(What to do)
Swap "text box" for "input field" throughout the lines below, changing nothing else, and write them out again without the pictures.

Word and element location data
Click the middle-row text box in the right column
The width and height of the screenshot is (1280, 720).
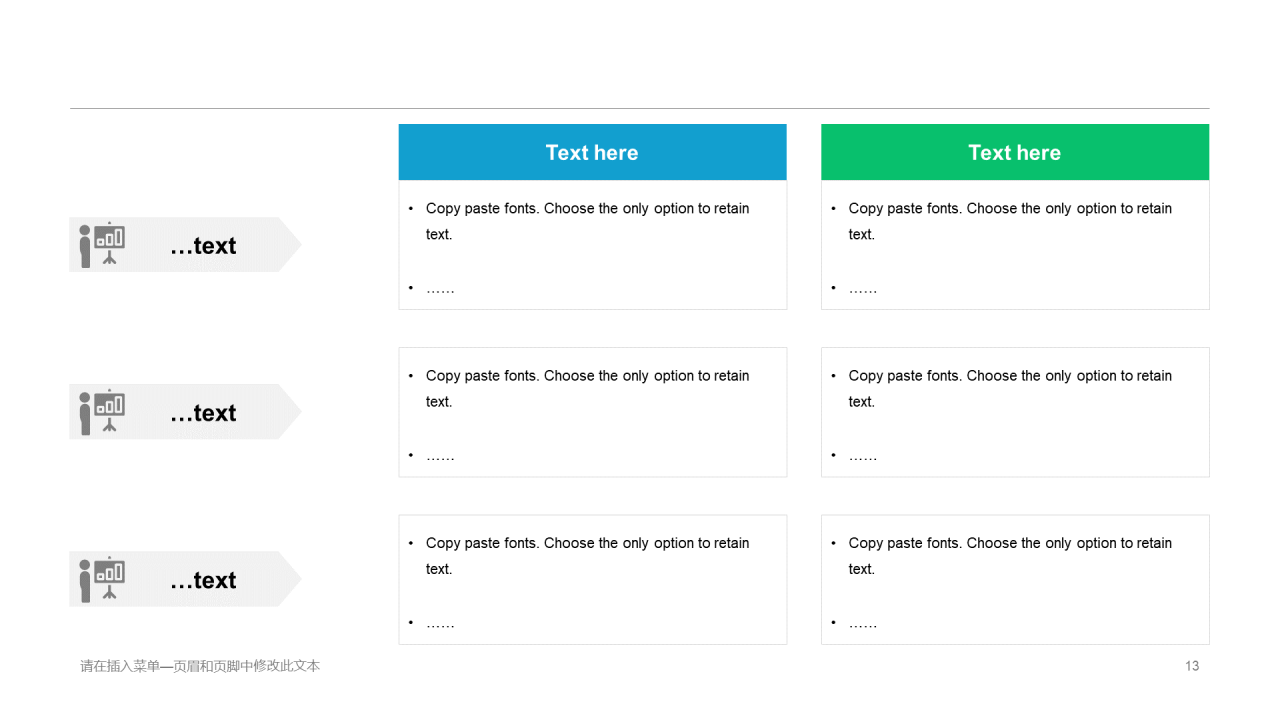pos(1015,412)
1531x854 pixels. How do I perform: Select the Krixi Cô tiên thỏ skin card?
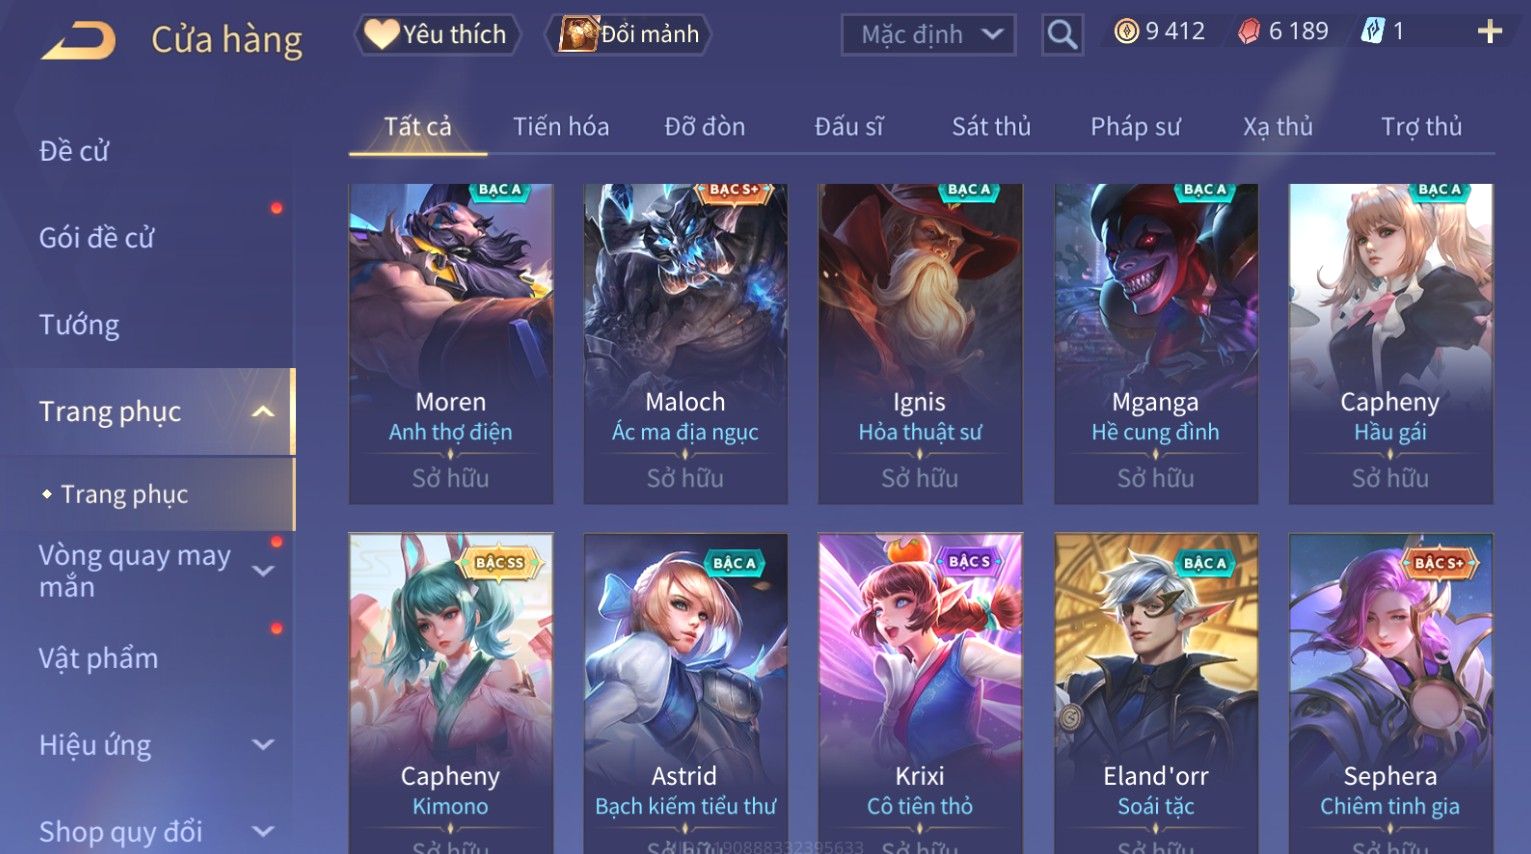[920, 693]
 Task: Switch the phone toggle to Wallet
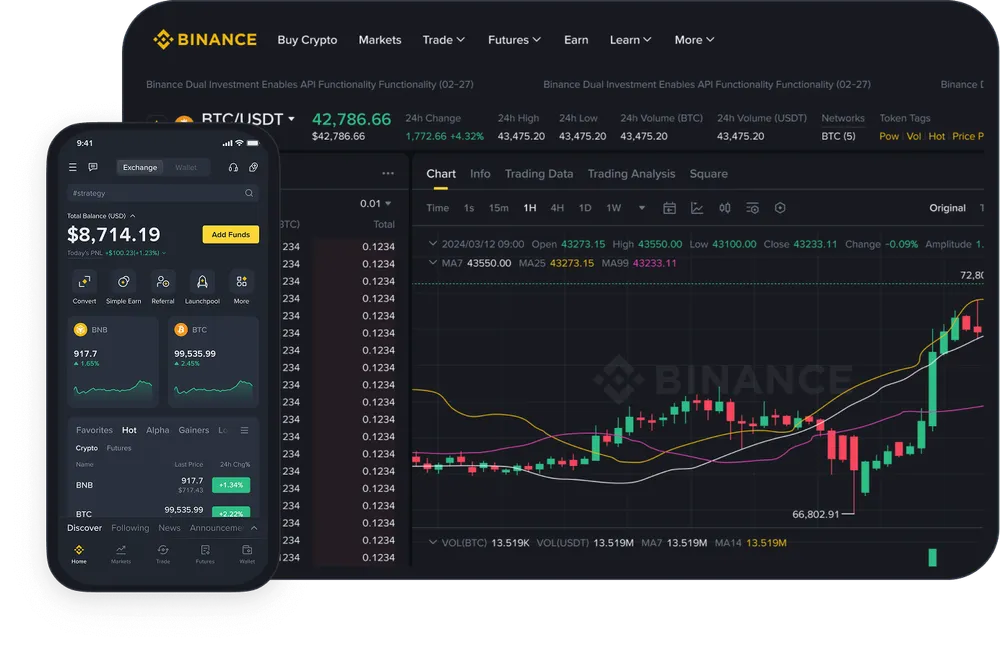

(Result of this task)
Click the middle-row input field in the right column
The width and height of the screenshot is (1280, 720).
pos(1015,412)
1531x854 pixels. How do I perform: Select the Krixi Cô tiên thỏ skin card?
[920, 693]
 Task: Switch the phone toggle to Wallet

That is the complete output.